Retrieving well-dated terrestrial archives of Holocene climate change is fundamentally important for building robust climate models and predictions. In this study we obtained records of paleomagnetic direction and relative paleointensity of the Earth's magnetic field from an alluvial soil situated on a flood river terrace close to the well-dated and stratigraphically confined Chalcolithic mound near the village of Koprivetz in NE Bulgaria. Anisotropy of magnetic susceptibility data revealed a coherent imbricated magnetic fabric reflecting the effects of water flow in the lower alluvial clays and the direction of delluvial sedimentation from the slope in the upper soil horizons.
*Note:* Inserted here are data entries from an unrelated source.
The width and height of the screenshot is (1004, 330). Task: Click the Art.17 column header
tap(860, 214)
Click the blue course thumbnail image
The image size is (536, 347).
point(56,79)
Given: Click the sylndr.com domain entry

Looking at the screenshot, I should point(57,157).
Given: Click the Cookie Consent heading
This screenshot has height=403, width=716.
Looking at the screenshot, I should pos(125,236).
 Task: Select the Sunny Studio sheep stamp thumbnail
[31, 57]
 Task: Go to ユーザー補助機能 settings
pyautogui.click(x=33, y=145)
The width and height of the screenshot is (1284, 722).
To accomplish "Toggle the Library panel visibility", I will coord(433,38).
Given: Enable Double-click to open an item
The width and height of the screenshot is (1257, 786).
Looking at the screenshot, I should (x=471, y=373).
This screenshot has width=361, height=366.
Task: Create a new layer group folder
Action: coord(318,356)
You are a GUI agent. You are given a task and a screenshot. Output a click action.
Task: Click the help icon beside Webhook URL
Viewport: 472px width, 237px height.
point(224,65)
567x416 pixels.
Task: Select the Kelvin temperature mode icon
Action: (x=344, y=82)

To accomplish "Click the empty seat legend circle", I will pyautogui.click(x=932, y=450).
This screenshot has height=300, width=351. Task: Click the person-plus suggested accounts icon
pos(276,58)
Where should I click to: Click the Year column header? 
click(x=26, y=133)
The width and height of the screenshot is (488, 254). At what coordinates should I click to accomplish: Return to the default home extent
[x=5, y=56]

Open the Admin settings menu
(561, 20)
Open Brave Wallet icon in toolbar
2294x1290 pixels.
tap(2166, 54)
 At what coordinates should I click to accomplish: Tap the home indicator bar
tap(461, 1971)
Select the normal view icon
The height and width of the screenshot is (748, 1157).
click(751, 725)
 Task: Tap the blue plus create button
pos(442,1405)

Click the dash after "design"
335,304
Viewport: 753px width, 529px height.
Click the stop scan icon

Variations of declination, inclination and relative paleointensity along depth of the soil profile were correlated to the archaeomagnetic secular variation curves for Bulgaria, using the age of the earliest archaeological stratigraphic horizon as the main tie point. Based on this correlation, an age model was constructed and temporal variations of environmental magnetic parameters were examined for their suitability as paleoclimate proxies. The ratio of frequency dependent susceptibility to anhysteretic susceptibility (χfd/χARM) is a reasonable proxy for paleoprecipitation due to its close resemblance to paleo-flood records from the Northern and Southern Alps. Events of increased flood intensities during the late Holocene (post – 4700 y BP) are registered through χfd/χARM and reveal good correspondence to the flood records of rivers in Southern Alps and Carpathians. The ratio of isothermal remanent magnetization after 20 mT alternating field demagnetization (IRM20mT) normalized to the full IRM showed good consistency with the GISP2 ice record of temperature variations in Greenland during the Holocene. Six major cold incidents during the last 7000 y BP with the major one at 4500 y BP are evidenced. The obtained results suggest that climate at mid-latitude SE Europe is sensitive to the changes in North Atlantic circulation.